Secondo un sondaggio effettuato da Skuola.net, su mille adolescenti, circa 1 su 4 conosce il rito del “Fight Club 2.0”. Quasi il 30% fa parte del gruppo social che li organizza, tra chi partecipa attivamente e chi resta solo a guardare. Ma il dato più inquietante riguarda il ruolo delle famiglie.

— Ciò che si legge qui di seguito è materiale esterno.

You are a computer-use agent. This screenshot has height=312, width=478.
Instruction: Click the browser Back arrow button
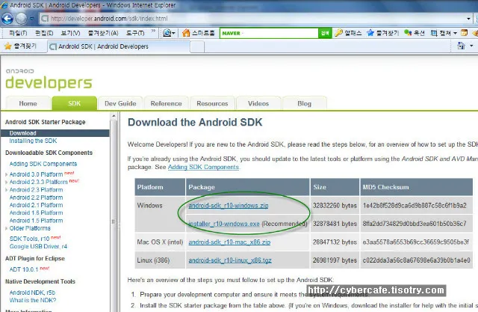tap(7, 19)
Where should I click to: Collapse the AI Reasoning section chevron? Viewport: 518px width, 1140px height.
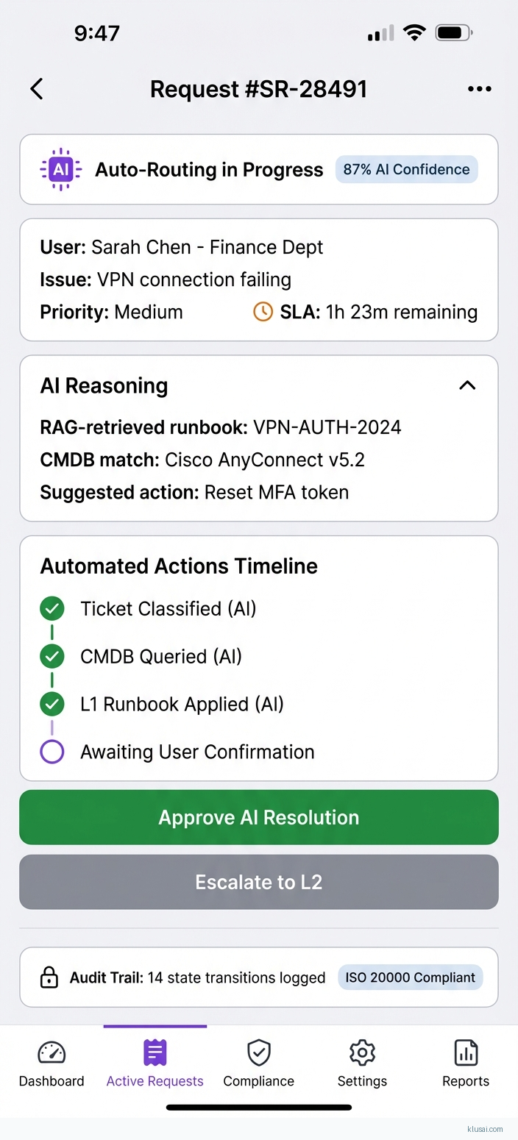(x=467, y=385)
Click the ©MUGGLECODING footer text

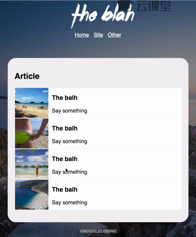pos(98,231)

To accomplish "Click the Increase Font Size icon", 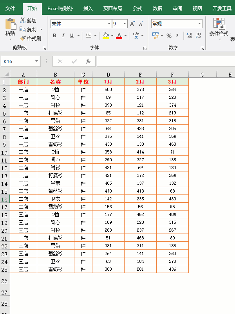I will point(132,24).
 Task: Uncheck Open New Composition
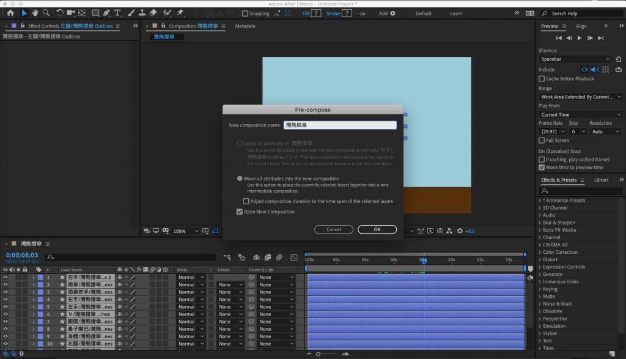click(240, 212)
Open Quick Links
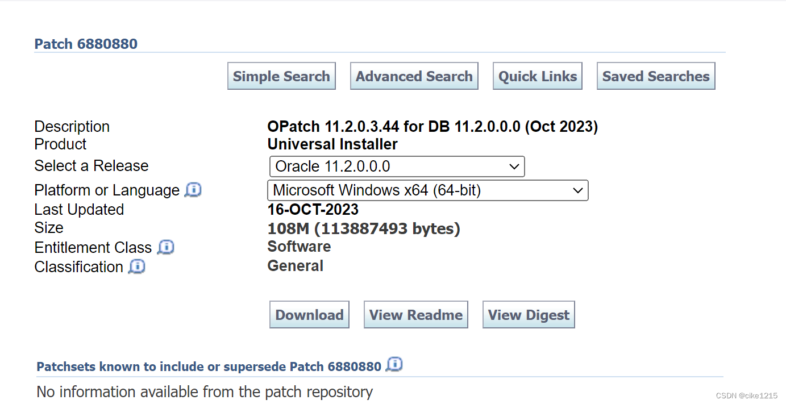This screenshot has height=404, width=786. click(537, 76)
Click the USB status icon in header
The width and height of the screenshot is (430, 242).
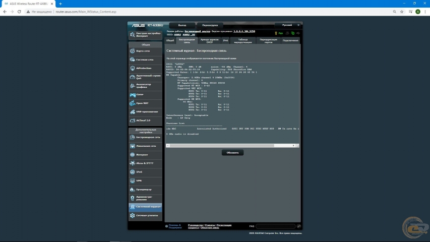tap(298, 33)
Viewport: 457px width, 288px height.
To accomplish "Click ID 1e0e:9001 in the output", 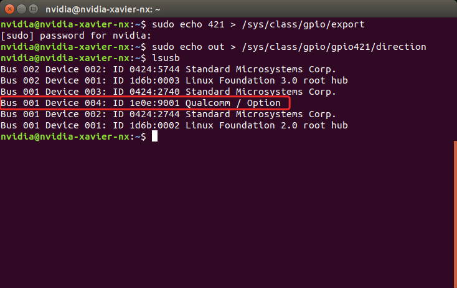I will [146, 103].
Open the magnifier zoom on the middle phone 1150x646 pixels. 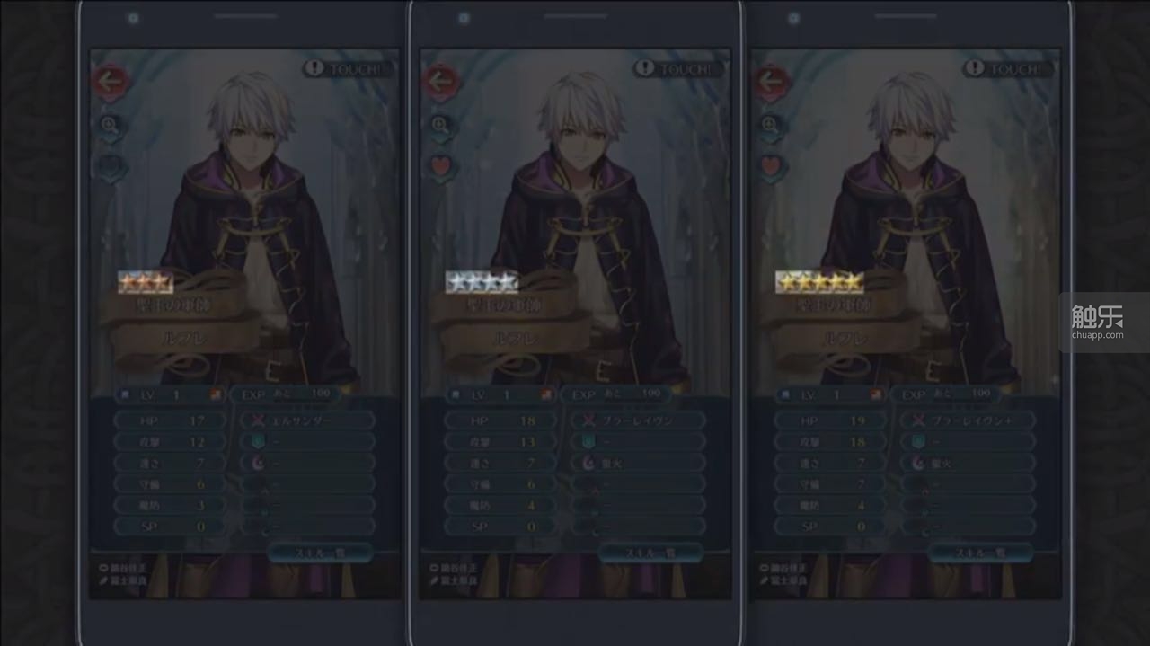439,127
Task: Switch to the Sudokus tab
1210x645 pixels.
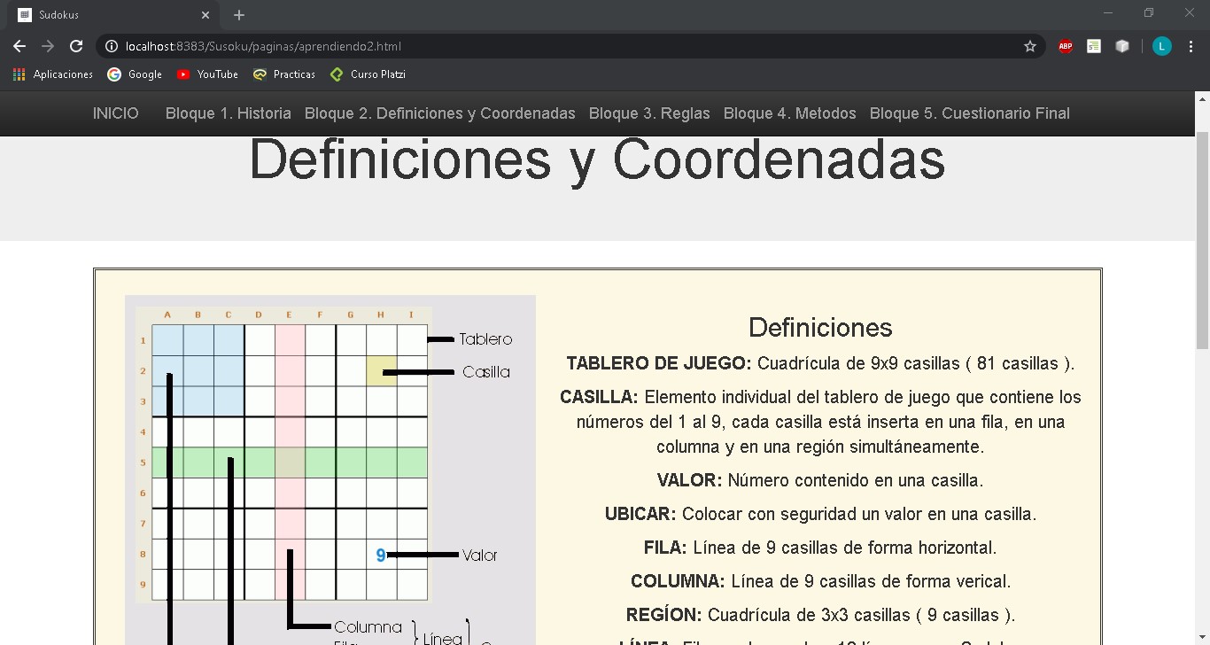Action: [106, 14]
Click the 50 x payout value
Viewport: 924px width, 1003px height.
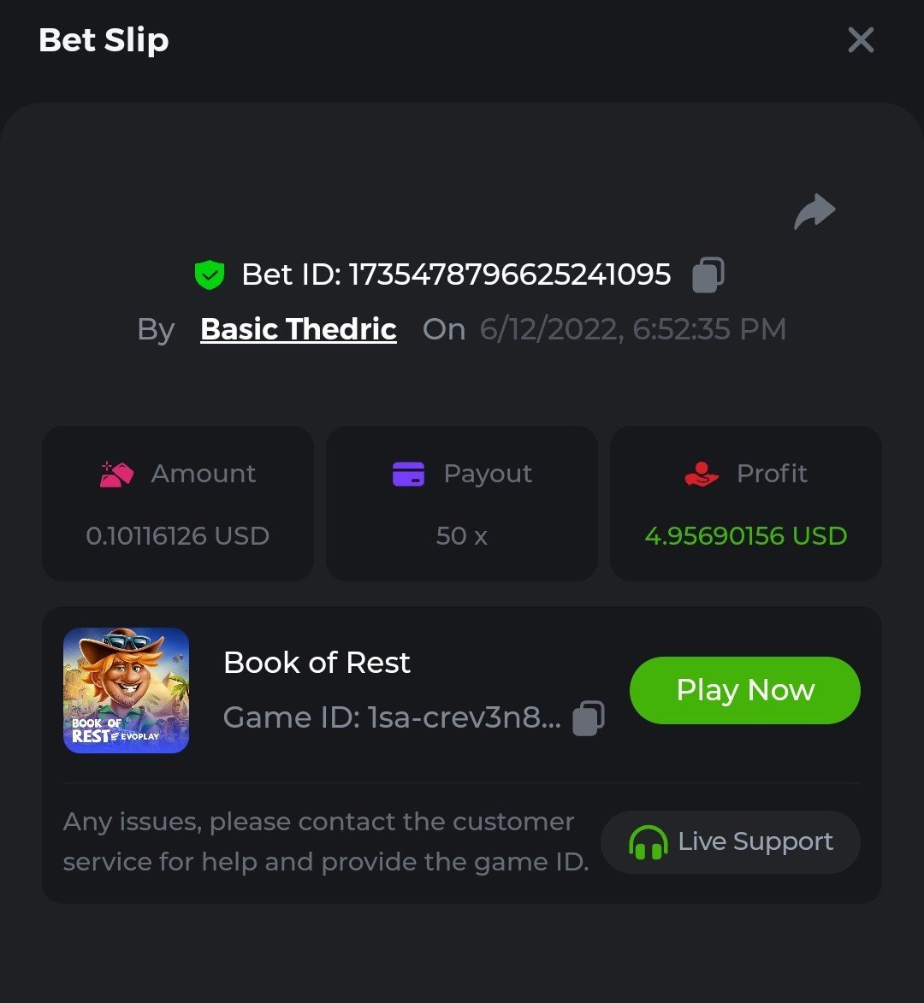point(461,536)
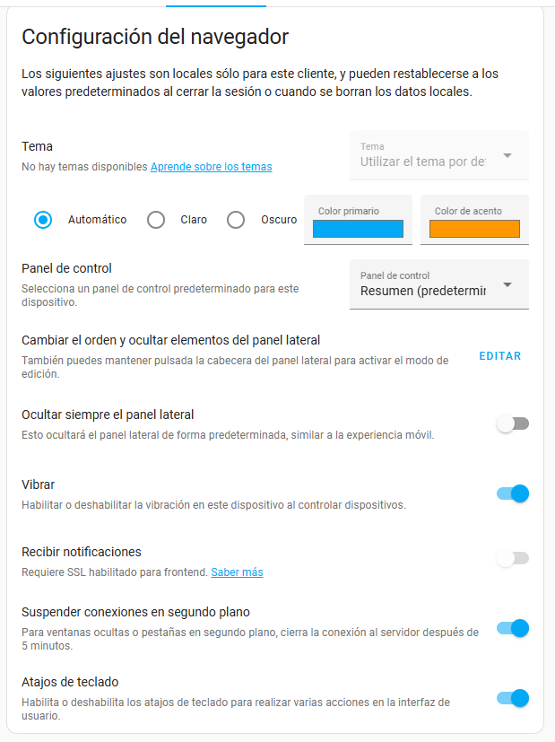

Secondo il sondaggio, infatti, quasi tre famiglie su quattro sarebbero al corrente della partecipazione dei loro figli al “Fight Club 2.0”. Tutti ne parlano: il 45% dei membri del club ha condiviso questa sua passione con tutti i suoi coetanei: il 15% con i più stretti, il 19% solamente con gli appartenenti al gruppo dei ‘combattenti’ e appena il 21% non ne ha parlato con i suoi amici.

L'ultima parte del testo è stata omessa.